Consegna a: Riassumi in due frasi l'estratto sull'ingresso della Turchia nell'Unione Europea.

Estratto:
================================

L’industria tedesca reputa di poter sopportare anche un cambio di 1,5. La soglia giudicata critica è già stata superata e quella che gli stessi operatori tedeschi dichiarano di temere potrebbe non essere improbabile nei prossimi mesi. È in questo contesto che deve essere letta la vicenda che oppone l’Unione Europea all’ingresso della Turchia se vogliamo comprendere le ragioni economiche, e non solo quelle culturali e politiche che si muovono dietro questa eventuale decisione, di una ulteriore integrazione nel club commerciale, per un nuovo grande paese.

Queste ragioni sono di duplice natura: la prima legata alla demografia del paese in questione, la Turchia, la sua dimensione di oltre settanta milioni di individui nel proprio territorio nazionale e di una certa pressione che il paese stessa ha esercitato, fino ad ora, nell’alimentare flussi immigratori verso l’Europa ed, in particolare, verso la Germania. La seconda ragione si lega alla capacità della Turchia di crescere, elevando progressivamente il proprio tenore economico e la dimensione del proprio prodotto interno lordo.

================================

Materiale fornito:

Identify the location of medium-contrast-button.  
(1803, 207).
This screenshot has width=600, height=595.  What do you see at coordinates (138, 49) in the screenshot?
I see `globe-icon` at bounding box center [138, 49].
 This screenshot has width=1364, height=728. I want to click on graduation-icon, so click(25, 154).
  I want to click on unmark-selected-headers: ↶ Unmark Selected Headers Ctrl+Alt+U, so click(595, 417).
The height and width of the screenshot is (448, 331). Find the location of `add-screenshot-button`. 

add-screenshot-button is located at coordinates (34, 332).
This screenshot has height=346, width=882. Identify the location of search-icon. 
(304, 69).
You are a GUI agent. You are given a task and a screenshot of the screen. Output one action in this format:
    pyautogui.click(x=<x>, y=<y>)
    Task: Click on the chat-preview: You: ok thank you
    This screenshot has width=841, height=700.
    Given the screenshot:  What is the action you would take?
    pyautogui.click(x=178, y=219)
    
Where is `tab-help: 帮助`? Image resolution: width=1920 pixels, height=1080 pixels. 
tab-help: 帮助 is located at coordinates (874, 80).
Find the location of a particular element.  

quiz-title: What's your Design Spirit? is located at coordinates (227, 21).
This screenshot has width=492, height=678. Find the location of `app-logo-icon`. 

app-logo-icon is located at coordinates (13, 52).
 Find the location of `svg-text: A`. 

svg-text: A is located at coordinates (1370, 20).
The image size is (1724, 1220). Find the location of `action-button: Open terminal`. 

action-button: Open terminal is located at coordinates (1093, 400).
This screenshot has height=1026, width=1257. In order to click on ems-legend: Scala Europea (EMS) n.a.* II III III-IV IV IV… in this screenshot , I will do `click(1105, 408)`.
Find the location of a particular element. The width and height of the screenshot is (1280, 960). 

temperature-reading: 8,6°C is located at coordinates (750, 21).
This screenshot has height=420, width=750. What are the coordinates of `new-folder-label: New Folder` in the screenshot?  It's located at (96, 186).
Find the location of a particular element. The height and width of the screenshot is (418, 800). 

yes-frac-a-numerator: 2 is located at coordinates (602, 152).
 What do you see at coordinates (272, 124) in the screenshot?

================================

Consegna b: Modifica i record nel tratto che va dalla riga contenente "Find the location of a particular element. The height" fino alla fine dei record, estremi inclusi, sostituendo "screenshot" con "image" e lasciando invariato tutto il resto. Riporta soltanto queste righe.

Soluzione a: Secondo l'estratto, la soglia di cambio giudicata critica dall'industria tedesca è già stata superata, ed è in questo contesto che va letta la vicenda che oppone l'Unione Europea all'ingresso della Turchia. Le ragioni economiche sono due: la demografia turca, con oltre settanta milioni di individui e una pressione migratoria verso l'Europa e in particolare verso la Germania, e la capacità del paese di crescere elevando il proprio tenore economico e il prodotto interno lordo.

Soluzione b:
Find the location of a particular element. The height and width of the image is (418, 800). 

yes-frac-a-numerator: 2 is located at coordinates (602, 152).
 What do you see at coordinates (272, 124) in the image?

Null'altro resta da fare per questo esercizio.